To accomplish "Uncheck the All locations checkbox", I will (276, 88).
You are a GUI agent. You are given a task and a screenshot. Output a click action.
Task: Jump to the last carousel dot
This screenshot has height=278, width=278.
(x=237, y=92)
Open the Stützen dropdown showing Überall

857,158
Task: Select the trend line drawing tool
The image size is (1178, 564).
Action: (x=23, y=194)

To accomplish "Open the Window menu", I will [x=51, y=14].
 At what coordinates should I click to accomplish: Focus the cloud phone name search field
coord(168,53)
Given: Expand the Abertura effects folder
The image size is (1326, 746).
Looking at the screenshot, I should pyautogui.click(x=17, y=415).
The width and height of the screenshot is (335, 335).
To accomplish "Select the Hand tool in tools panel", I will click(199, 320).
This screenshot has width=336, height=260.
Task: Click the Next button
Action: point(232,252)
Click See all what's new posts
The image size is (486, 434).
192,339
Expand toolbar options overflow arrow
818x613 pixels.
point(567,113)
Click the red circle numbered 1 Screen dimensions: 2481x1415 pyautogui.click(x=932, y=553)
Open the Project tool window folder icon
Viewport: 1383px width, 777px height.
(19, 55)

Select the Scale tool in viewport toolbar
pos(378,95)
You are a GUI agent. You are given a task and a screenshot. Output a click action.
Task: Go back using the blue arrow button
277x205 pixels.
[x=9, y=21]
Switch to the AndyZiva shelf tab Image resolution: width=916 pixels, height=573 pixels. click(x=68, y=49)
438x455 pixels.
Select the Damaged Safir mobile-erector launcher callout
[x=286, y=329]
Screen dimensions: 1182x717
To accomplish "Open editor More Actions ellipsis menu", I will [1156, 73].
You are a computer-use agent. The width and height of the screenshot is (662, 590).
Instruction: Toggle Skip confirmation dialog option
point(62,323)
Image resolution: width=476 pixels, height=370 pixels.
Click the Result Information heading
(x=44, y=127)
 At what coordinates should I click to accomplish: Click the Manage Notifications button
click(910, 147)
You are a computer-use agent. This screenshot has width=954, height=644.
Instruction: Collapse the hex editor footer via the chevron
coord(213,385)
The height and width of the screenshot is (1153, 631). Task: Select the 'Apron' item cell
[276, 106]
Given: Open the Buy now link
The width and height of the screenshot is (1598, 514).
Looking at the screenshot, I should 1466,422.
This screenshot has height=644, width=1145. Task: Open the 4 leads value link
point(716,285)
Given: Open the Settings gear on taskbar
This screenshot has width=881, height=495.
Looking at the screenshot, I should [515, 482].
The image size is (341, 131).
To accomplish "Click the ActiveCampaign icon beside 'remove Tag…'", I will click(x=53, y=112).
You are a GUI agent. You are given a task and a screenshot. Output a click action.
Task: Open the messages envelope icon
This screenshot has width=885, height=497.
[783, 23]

+ + +

## Exercise details:
Would you copy all of the material above line for line, changing nothing?

## Task result:
To accomplish "Uncheck the All locations checkbox", I will (276, 88).
You are a GUI agent. You are given a task and a screenshot. Output a click action.
Task: Jump to the last carousel dot
This screenshot has height=278, width=278.
(x=237, y=92)
Open the Stützen dropdown showing Überall

857,158
Task: Select the trend line drawing tool
The image size is (1178, 564).
Action: (x=23, y=194)

To accomplish "Open the Window menu", I will [x=51, y=14].
 At what coordinates should I click to accomplish: Focus the cloud phone name search field
coord(168,53)
Given: Expand the Abertura effects folder
The image size is (1326, 746).
Looking at the screenshot, I should pyautogui.click(x=17, y=415).
The width and height of the screenshot is (335, 335).
To accomplish "Select the Hand tool in tools panel", I will click(199, 320).
This screenshot has width=336, height=260.
Task: Click the Next button
Action: point(232,252)
Click See all what's new posts
The image size is (486, 434).
192,339
Expand toolbar options overflow arrow
818x613 pixels.
point(567,113)
Click the red circle numbered 1 Screen dimensions: 2481x1415 pyautogui.click(x=932, y=553)
Open the Project tool window folder icon
Viewport: 1383px width, 777px height.
(19, 55)

Select the Scale tool in viewport toolbar
pos(378,95)
You are a GUI agent. You are given a task and a screenshot. Output a click action.
Task: Go back using the blue arrow button
277x205 pixels.
[x=9, y=21]
Switch to the AndyZiva shelf tab Image resolution: width=916 pixels, height=573 pixels. click(x=68, y=49)
438x455 pixels.
Select the Damaged Safir mobile-erector launcher callout
[x=286, y=329]
Screen dimensions: 1182x717
To accomplish "Open editor More Actions ellipsis menu", I will [1156, 73].
You are a computer-use agent. The width and height of the screenshot is (662, 590).
Instruction: Toggle Skip confirmation dialog option
point(62,323)
Image resolution: width=476 pixels, height=370 pixels.
Click the Result Information heading
(x=44, y=127)
 At what coordinates should I click to accomplish: Click the Manage Notifications button
click(910, 147)
You are a computer-use agent. This screenshot has width=954, height=644.
Instruction: Collapse the hex editor footer via the chevron
coord(213,385)
The height and width of the screenshot is (1153, 631). Task: Select the 'Apron' item cell
[276, 106]
Given: Open the Buy now link
The width and height of the screenshot is (1598, 514).
Looking at the screenshot, I should 1466,422.
This screenshot has height=644, width=1145. Task: Open the 4 leads value link
point(716,285)
Given: Open the Settings gear on taskbar
This screenshot has width=881, height=495.
Looking at the screenshot, I should [515, 482].
The image size is (341, 131).
To accomplish "Click the ActiveCampaign icon beside 'remove Tag…'", I will click(x=53, y=112).
You are a GUI agent. You are given a task and a screenshot. Output a click action.
Task: Open the messages envelope icon
This screenshot has width=885, height=497.
[783, 23]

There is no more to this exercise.